Scott balançou a cabeça, daquele jeito que a mãe da gente faz quando nós fazemos algo de que ela não gosta. Seu peito subia e descia, ofegante. Imaginei que eu também devia estar assim. Meu cabelo estava encharcado e embaraçado, podendo ser confundido facilmente com um ninho de ratos. Olhei para os cabelos do garoto a minha frente, que revirava o armário atrás de alguma coisa pra comer. Ele comia o tempo todo .

- Ah, não! Isso é revoltante - tive que expressar minha revolta. Scott me encarou com a testa franzida, por cima da porta da geladeira, segurando uma lata de guaraná na mão.

- O que é revoltante?

Passei as mãos pelos seus cabelos úmidos, bagunçando. Ainda assim ficava bom. Desgraça.

- Esse seu maldito cabelo! - Encarei, abismada.
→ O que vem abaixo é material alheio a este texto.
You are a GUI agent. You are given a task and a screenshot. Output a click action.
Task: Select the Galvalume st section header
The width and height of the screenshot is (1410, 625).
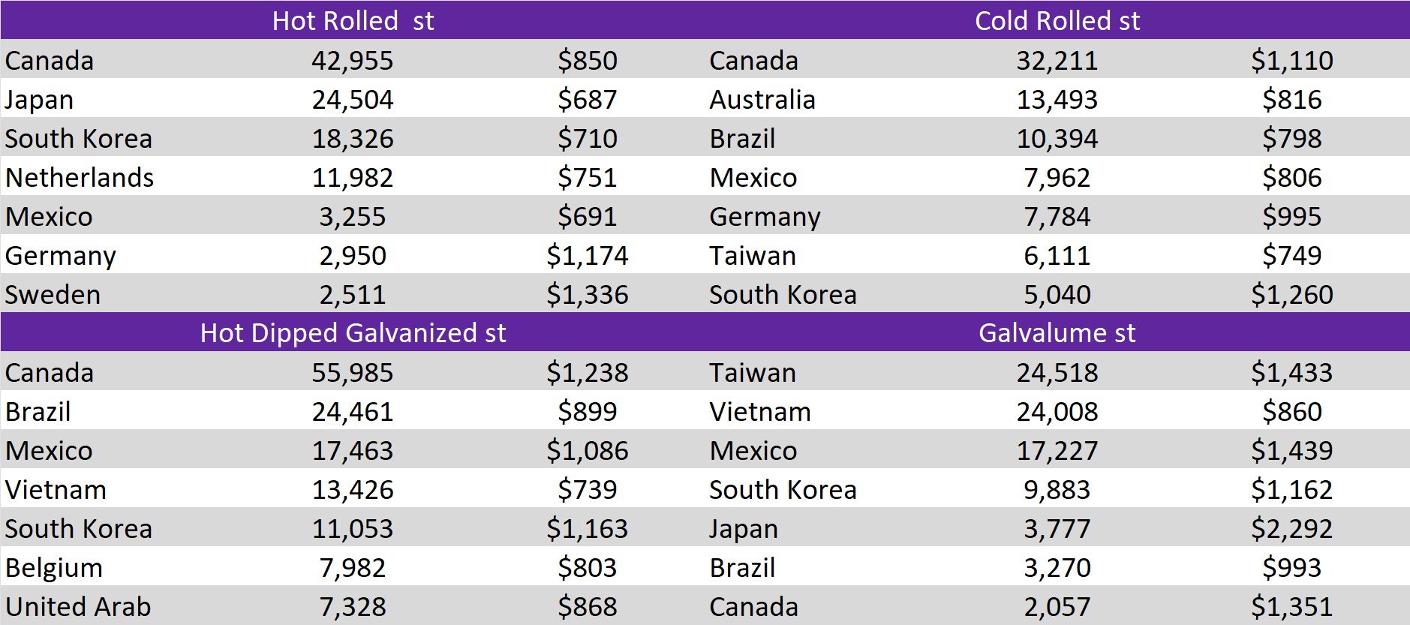click(1057, 332)
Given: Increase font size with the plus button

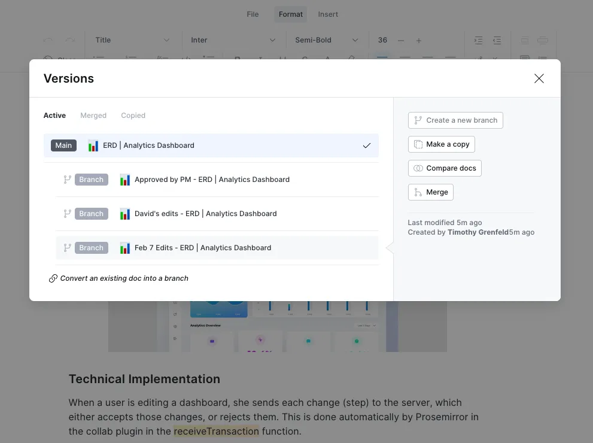Looking at the screenshot, I should [419, 40].
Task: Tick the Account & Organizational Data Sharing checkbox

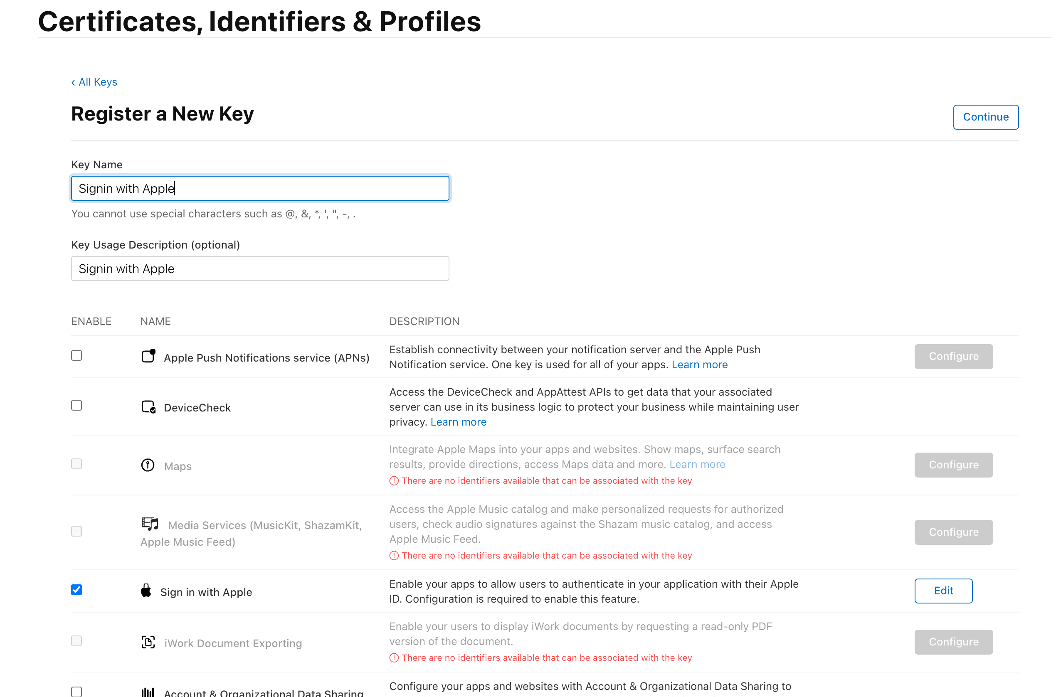Action: pyautogui.click(x=76, y=692)
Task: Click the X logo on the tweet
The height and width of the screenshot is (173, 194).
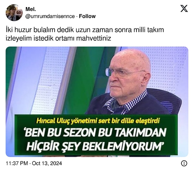Action: tap(184, 8)
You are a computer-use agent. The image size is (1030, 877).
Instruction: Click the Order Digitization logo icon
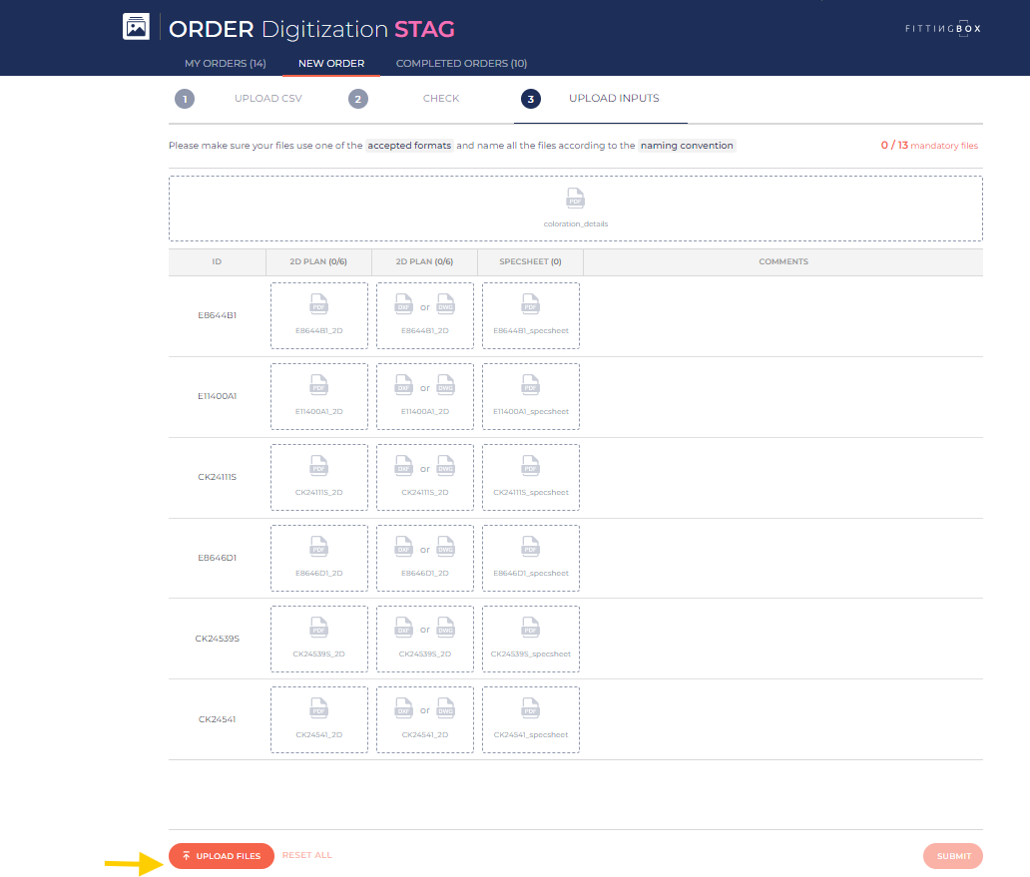click(136, 27)
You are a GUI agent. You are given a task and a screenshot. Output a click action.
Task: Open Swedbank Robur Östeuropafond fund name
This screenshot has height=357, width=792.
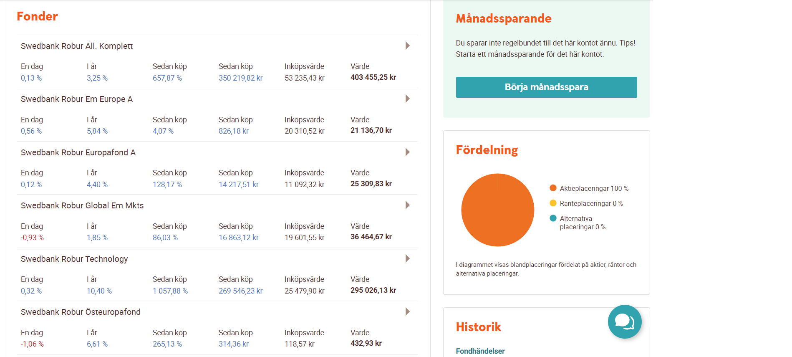click(x=81, y=312)
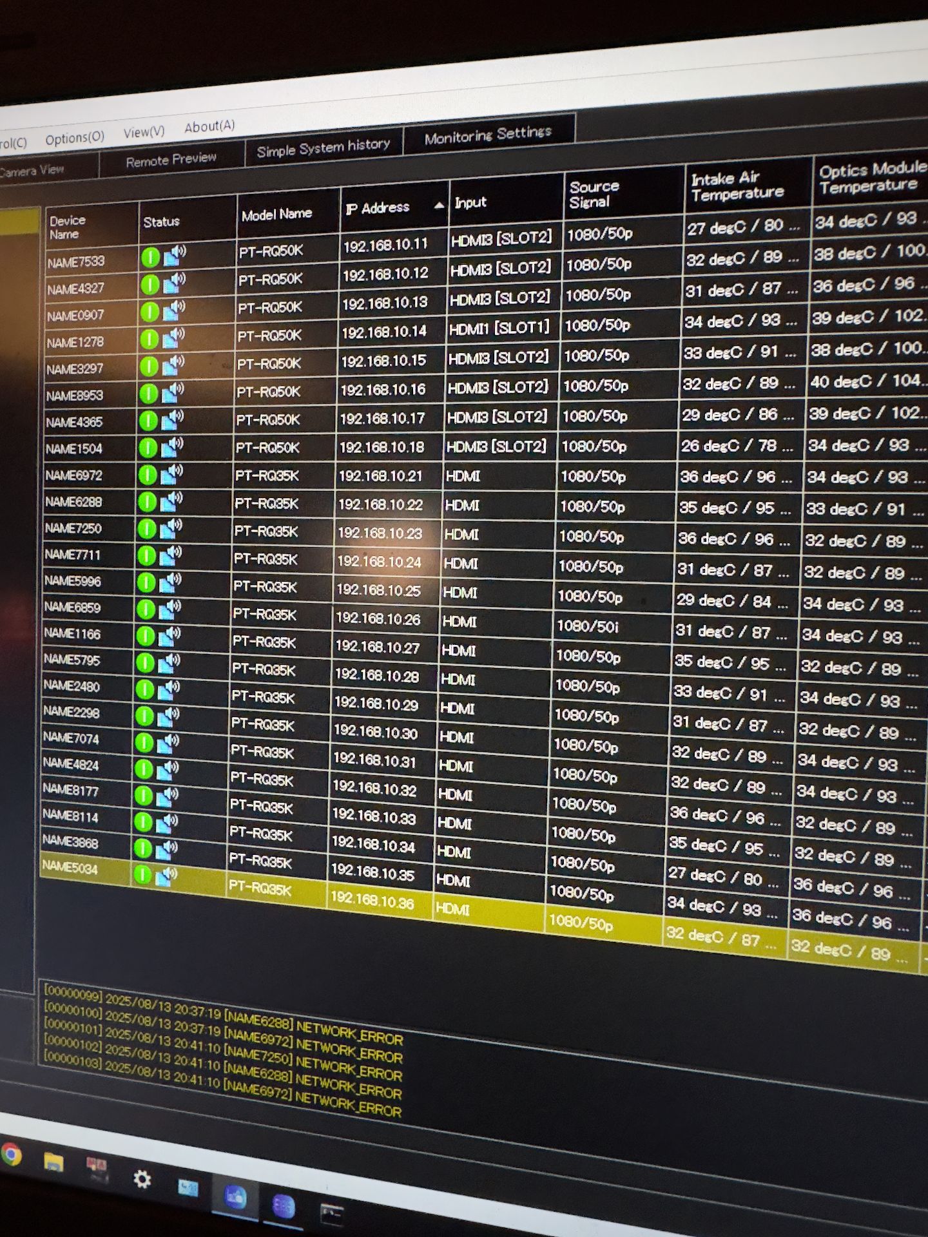Open the Options(O) menu
Screen dimensions: 928x1237
[x=75, y=138]
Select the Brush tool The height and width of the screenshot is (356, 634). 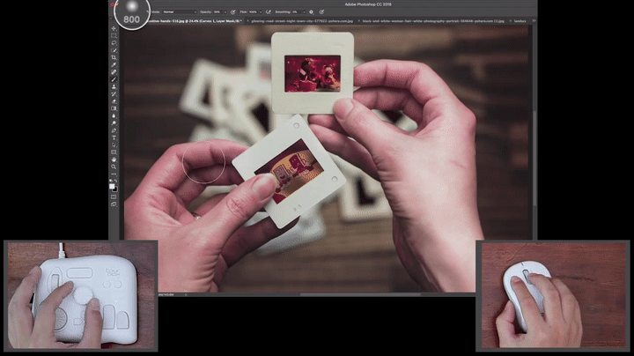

Scott puxou o início de um sorriso no canto dos lábios. - Nós acabamos de passar pela maior ventania, pela chuva, pela água salgada do mar, por areia, e ele continua assim, intacto.

Scott riu, jogando um cabelo imaginário por cima dos ombros e levantando o peito. Ri pelo nariz.

- Eu sei que eu sou lindo, gata. Sai com essa inveja pra lá.

- Lindo e modesto - ironizei.

Ele estreitou os olhos em resposta e andou até o banco do motorista, se sentando. Tirou a chave do bolso e colocou na ignição.

- Pronta pra ir pra casa? - sorriu, girando a chave. O carro fez um barulho estranho. O sorriso de Scott murchou. Ele tentou de novo. O mesmo barulho, dessa vez mais alto.

Oooh....Não. Não. Por favor, não.

Eu não entendia muito de carros, mas com certeza não era pra aquilo acontecer. Scott tentou mais uma, mais duas, mais três, mais quatro vezes até que chegou uma hora em que eu perdi a conta.

- Droga! - Ele bateu no volante, a expressão seria que poucas vezes eu tinha visto. Me afundei no banco do carona, apertando meus cabelos.

- Essa não....- Resmunguei, recebendo uma trovoada como resposta.

- É isso aí, parece que estamos presos. - Se levantou, indo para o fundo do trailer - Vamos ter que esperar a chuva passar.

Comei a ir em direção a ele, que estava procurando algo no guarda roupa, na intenção de me sentar na cama.